Friday, Aug. 06, 1965

Dissent on a New Creed

At its annual General Assembly in Portland recently, the tiny (12,500 members), fundamentalist Orthodox Presbyterian Church formally extended a hand of welcome to any who would like to leave the 3,300,000-member United Presbyterian Church. The same gesture was made by the equally small Bible Presbyterian Church, headed by Radio Preacher Carl Mclntire. Both churches clearly hope to swell their ranks with conservative Presbyterians dismayed by the "Confession of 1967," approved in principle at the United Presbyterian General Assembly last May (TIME, June 4).

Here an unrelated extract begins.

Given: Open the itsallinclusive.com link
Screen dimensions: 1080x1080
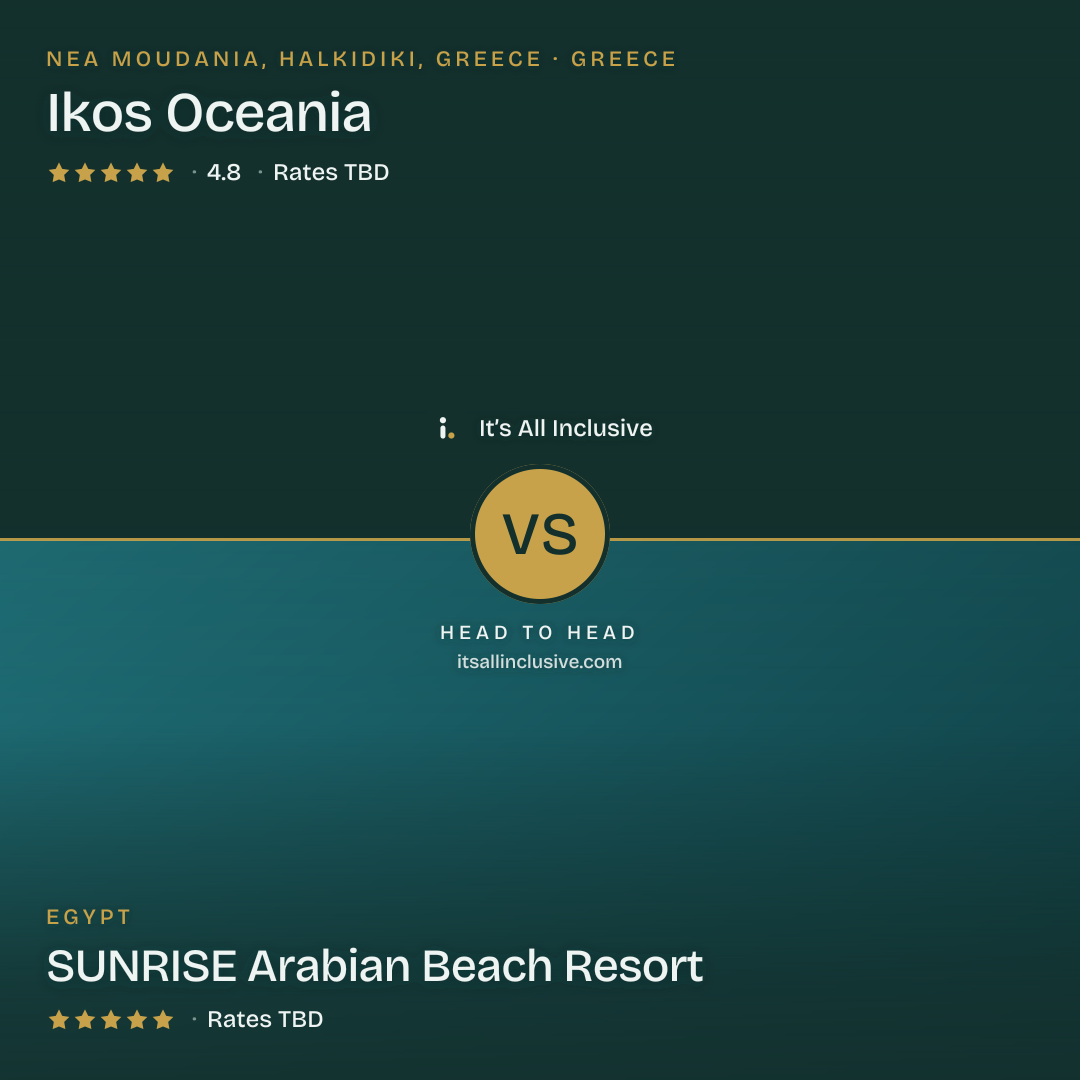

Letters of Support. Mclntire optimistically claims that "anywhere from one-third to one-half of the United Presbyterian members" will defect from the church if the Confession is approved. That hardly seems likely, but there is some evidence for the charge by Executive Editor Nelson Bell of the conservative Protestant biweekly Christianity Today that "dissent will reach into almost every presbytery." Already, members of churches in Pittsburgh, Peoria and San Jose, Calif., have gone on record as opposing the Confession in its present form. In Seattle, the Rev. David Brittain of Foster-Tukwila Presbyterian Church fears that one-fourth of the city's 30,000 Presbyterians might ultimately bolt because of the new creed. The Rev. Edward Stimson, pastor of Omaha's Dundee Presbyterian Church and leader of the opposition to the Confession at the General Assembly, claims to have received letters of support from 250 ministers.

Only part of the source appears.